### Required work
Could you reproduce all of the data below line for line, with every character unchanged?

┌──

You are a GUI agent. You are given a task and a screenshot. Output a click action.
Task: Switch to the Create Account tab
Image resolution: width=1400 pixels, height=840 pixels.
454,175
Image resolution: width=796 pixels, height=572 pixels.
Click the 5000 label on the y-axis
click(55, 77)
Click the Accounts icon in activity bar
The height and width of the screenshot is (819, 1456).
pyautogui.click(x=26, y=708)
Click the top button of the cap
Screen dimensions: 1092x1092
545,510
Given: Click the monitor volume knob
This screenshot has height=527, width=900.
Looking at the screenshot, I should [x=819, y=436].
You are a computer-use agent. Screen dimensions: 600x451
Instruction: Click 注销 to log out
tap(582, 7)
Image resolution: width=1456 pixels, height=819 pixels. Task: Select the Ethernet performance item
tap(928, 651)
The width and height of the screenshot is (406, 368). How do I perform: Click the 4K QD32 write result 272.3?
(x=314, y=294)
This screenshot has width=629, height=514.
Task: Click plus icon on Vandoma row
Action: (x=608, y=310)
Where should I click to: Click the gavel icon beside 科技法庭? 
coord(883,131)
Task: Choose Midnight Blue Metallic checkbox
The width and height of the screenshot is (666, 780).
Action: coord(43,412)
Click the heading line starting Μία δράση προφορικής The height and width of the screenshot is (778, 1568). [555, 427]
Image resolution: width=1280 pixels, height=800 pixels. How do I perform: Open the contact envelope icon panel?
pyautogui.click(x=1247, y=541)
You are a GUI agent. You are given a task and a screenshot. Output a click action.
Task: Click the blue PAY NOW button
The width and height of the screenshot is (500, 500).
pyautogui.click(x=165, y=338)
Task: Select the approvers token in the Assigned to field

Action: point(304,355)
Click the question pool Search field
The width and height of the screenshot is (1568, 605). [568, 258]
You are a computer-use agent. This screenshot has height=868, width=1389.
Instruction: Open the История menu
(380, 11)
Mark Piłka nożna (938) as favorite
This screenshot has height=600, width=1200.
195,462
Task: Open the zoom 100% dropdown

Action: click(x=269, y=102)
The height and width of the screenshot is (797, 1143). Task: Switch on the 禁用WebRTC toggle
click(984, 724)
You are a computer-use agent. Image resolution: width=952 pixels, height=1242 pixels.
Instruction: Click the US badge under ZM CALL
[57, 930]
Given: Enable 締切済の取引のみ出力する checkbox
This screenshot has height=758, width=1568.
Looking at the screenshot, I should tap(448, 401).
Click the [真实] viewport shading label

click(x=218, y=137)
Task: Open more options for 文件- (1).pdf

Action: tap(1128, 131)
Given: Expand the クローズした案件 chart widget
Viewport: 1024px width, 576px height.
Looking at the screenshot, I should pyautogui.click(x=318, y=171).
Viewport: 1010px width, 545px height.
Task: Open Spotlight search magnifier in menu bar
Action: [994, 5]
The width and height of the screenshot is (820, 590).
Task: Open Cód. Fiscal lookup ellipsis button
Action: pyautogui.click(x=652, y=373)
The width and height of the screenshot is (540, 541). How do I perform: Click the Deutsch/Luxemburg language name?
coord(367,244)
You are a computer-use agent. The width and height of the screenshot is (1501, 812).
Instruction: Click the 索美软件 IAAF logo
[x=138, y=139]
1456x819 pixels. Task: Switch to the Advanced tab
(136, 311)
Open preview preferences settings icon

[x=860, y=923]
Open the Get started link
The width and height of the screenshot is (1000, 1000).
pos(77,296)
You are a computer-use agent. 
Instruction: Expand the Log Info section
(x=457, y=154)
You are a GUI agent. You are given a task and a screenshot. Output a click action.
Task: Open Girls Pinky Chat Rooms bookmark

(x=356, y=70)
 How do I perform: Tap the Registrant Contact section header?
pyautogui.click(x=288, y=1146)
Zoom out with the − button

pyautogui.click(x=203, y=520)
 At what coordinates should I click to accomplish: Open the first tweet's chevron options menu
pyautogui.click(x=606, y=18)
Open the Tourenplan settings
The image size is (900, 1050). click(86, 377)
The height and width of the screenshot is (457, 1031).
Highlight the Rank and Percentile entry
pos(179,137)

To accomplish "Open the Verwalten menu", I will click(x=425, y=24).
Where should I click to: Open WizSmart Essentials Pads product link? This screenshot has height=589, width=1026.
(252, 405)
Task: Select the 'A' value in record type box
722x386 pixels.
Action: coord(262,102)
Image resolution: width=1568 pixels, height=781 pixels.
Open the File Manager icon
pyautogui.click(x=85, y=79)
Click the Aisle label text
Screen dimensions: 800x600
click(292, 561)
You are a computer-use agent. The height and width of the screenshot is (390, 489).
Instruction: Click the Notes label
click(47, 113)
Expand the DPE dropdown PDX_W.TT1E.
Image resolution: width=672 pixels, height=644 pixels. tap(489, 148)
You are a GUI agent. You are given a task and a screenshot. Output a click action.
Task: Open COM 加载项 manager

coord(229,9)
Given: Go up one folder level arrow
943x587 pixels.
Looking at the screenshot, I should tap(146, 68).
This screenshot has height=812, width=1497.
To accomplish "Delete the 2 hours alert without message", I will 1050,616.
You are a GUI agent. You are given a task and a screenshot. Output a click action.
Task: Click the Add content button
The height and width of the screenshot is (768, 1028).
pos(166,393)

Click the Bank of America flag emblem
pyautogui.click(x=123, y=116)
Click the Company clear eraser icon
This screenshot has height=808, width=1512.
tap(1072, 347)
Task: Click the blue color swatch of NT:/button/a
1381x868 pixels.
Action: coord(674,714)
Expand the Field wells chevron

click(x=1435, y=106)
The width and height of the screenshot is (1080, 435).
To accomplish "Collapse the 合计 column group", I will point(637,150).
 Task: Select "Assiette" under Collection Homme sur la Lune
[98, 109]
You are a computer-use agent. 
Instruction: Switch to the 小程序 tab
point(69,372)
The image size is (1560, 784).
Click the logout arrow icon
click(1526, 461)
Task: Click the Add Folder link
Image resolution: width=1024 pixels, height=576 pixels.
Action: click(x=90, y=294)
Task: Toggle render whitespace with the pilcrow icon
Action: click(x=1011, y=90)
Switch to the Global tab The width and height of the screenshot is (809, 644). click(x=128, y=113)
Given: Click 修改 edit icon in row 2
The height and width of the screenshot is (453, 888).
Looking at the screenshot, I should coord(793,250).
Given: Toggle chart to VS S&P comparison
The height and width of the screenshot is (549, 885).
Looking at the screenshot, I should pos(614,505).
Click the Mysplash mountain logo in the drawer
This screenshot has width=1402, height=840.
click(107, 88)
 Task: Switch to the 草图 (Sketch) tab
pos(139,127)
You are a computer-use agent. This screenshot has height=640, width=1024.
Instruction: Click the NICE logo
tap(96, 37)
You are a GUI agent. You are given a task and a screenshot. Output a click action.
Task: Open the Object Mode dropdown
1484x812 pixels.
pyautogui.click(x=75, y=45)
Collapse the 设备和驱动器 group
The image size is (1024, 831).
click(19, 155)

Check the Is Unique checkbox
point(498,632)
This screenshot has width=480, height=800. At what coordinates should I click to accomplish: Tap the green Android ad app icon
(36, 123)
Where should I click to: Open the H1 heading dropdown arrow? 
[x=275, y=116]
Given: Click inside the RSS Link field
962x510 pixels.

└──

### Answer to this task
You are a GUI agent. You are given a task and a screenshot. Output a click action.
Task: Switch to the Create Account tab
Image resolution: width=1400 pixels, height=840 pixels.
454,175
Image resolution: width=796 pixels, height=572 pixels.
Click the 5000 label on the y-axis
click(55, 77)
Click the Accounts icon in activity bar
The height and width of the screenshot is (819, 1456).
pyautogui.click(x=26, y=708)
Click the top button of the cap
Screen dimensions: 1092x1092
545,510
Given: Click the monitor volume knob
This screenshot has height=527, width=900.
Looking at the screenshot, I should [x=819, y=436].
You are a computer-use agent. Screen dimensions: 600x451
Instruction: Click 注销 to log out
tap(582, 7)
Image resolution: width=1456 pixels, height=819 pixels. Task: Select the Ethernet performance item
tap(928, 651)
The width and height of the screenshot is (406, 368). How do I perform: Click the 4K QD32 write result 272.3?
(x=314, y=294)
This screenshot has width=629, height=514.
Task: Click plus icon on Vandoma row
Action: (x=608, y=310)
Where should I click to: Click the gavel icon beside 科技法庭? 
coord(883,131)
Task: Choose Midnight Blue Metallic checkbox
The width and height of the screenshot is (666, 780).
Action: coord(43,412)
Click the heading line starting Μία δράση προφορικής The height and width of the screenshot is (778, 1568). [555, 427]
Image resolution: width=1280 pixels, height=800 pixels. How do I perform: Open the contact envelope icon panel?
pyautogui.click(x=1247, y=541)
You are a GUI agent. You are given a task and a screenshot. Output a click action.
Task: Click the blue PAY NOW button
The width and height of the screenshot is (500, 500).
pyautogui.click(x=165, y=338)
Task: Select the approvers token in the Assigned to field

Action: point(304,355)
Click the question pool Search field
The width and height of the screenshot is (1568, 605). [568, 258]
You are a computer-use agent. This screenshot has height=868, width=1389.
Instruction: Open the История menu
(380, 11)
Mark Piłka nożna (938) as favorite
This screenshot has height=600, width=1200.
195,462
Task: Open the zoom 100% dropdown

Action: click(x=269, y=102)
The height and width of the screenshot is (797, 1143). Task: Switch on the 禁用WebRTC toggle
click(984, 724)
You are a computer-use agent. Image resolution: width=952 pixels, height=1242 pixels.
Instruction: Click the US badge under ZM CALL
[57, 930]
Given: Enable 締切済の取引のみ出力する checkbox
This screenshot has height=758, width=1568.
Looking at the screenshot, I should tap(448, 401).
Click the [真实] viewport shading label

click(x=218, y=137)
Task: Open more options for 文件- (1).pdf

Action: tap(1128, 131)
Given: Expand the クローズした案件 chart widget
Viewport: 1024px width, 576px height.
Looking at the screenshot, I should pyautogui.click(x=318, y=171).
Viewport: 1010px width, 545px height.
Task: Open Spotlight search magnifier in menu bar
Action: [994, 5]
The width and height of the screenshot is (820, 590).
Task: Open Cód. Fiscal lookup ellipsis button
Action: pyautogui.click(x=652, y=373)
The width and height of the screenshot is (540, 541). How do I perform: Click the Deutsch/Luxemburg language name?
coord(367,244)
You are a computer-use agent. The width and height of the screenshot is (1501, 812).
Instruction: Click the 索美软件 IAAF logo
[x=138, y=139]
1456x819 pixels. Task: Switch to the Advanced tab
(136, 311)
Open preview preferences settings icon

[x=860, y=923]
Open the Get started link
The width and height of the screenshot is (1000, 1000).
pos(77,296)
You are a computer-use agent. 
Instruction: Expand the Log Info section
(x=457, y=154)
You are a GUI agent. You are given a task and a screenshot. Output a click action.
Task: Open Girls Pinky Chat Rooms bookmark

(x=356, y=70)
 How do I perform: Tap the Registrant Contact section header?
pyautogui.click(x=288, y=1146)
Zoom out with the − button

pyautogui.click(x=203, y=520)
 At what coordinates should I click to accomplish: Open the first tweet's chevron options menu
pyautogui.click(x=606, y=18)
Open the Tourenplan settings
The image size is (900, 1050). click(86, 377)
The height and width of the screenshot is (457, 1031).
Highlight the Rank and Percentile entry
pos(179,137)

To accomplish "Open the Verwalten menu", I will click(x=425, y=24).
Where should I click to: Open WizSmart Essentials Pads product link? This screenshot has height=589, width=1026.
(252, 405)
Task: Select the 'A' value in record type box
722x386 pixels.
Action: coord(262,102)
Image resolution: width=1568 pixels, height=781 pixels.
Open the File Manager icon
pyautogui.click(x=85, y=79)
Click the Aisle label text
Screen dimensions: 800x600
click(292, 561)
You are a computer-use agent. The height and width of the screenshot is (390, 489).
Instruction: Click the Notes label
click(47, 113)
Expand the DPE dropdown PDX_W.TT1E.
Image resolution: width=672 pixels, height=644 pixels. tap(489, 148)
You are a GUI agent. You are given a task and a screenshot. Output a click action.
Task: Open COM 加载项 manager

coord(229,9)
Given: Go up one folder level arrow
943x587 pixels.
Looking at the screenshot, I should tap(146, 68).
This screenshot has height=812, width=1497.
To accomplish "Delete the 2 hours alert without message", I will 1050,616.
You are a GUI agent. You are given a task and a screenshot. Output a click action.
Task: Click the Add content button
The height and width of the screenshot is (768, 1028).
pos(166,393)

Click the Bank of America flag emblem
pyautogui.click(x=123, y=116)
Click the Company clear eraser icon
This screenshot has height=808, width=1512.
tap(1072, 347)
Task: Click the blue color swatch of NT:/button/a
1381x868 pixels.
Action: coord(674,714)
Expand the Field wells chevron

click(x=1435, y=106)
The width and height of the screenshot is (1080, 435).
To accomplish "Collapse the 合计 column group", I will point(637,150).
 Task: Select "Assiette" under Collection Homme sur la Lune
[98, 109]
You are a computer-use agent. 
Instruction: Switch to the 小程序 tab
point(69,372)
The image size is (1560, 784).
Click the logout arrow icon
click(1526, 461)
Task: Click the Add Folder link
Image resolution: width=1024 pixels, height=576 pixels.
Action: click(x=90, y=294)
Task: Toggle render whitespace with the pilcrow icon
Action: click(x=1011, y=90)
Switch to the Global tab The width and height of the screenshot is (809, 644). click(x=128, y=113)
Given: Click 修改 edit icon in row 2
The height and width of the screenshot is (453, 888).
Looking at the screenshot, I should coord(793,250).
Given: Toggle chart to VS S&P comparison
The height and width of the screenshot is (549, 885).
Looking at the screenshot, I should pos(614,505).
Click the Mysplash mountain logo in the drawer
This screenshot has width=1402, height=840.
click(107, 88)
 Task: Switch to the 草图 (Sketch) tab
pos(139,127)
You are a computer-use agent. This screenshot has height=640, width=1024.
Instruction: Click the NICE logo
tap(96, 37)
You are a GUI agent. You are given a task and a screenshot. Output a click action.
Task: Open the Object Mode dropdown
1484x812 pixels.
pyautogui.click(x=75, y=45)
Collapse the 设备和驱动器 group
The image size is (1024, 831).
click(19, 155)

Check the Is Unique checkbox
point(498,632)
This screenshot has width=480, height=800. At what coordinates should I click to accomplish: Tap the green Android ad app icon
(36, 123)
Where should I click to: Open the H1 heading dropdown arrow? 
[x=275, y=116]
Given: Click inside the RSS Link field
962x510 pixels.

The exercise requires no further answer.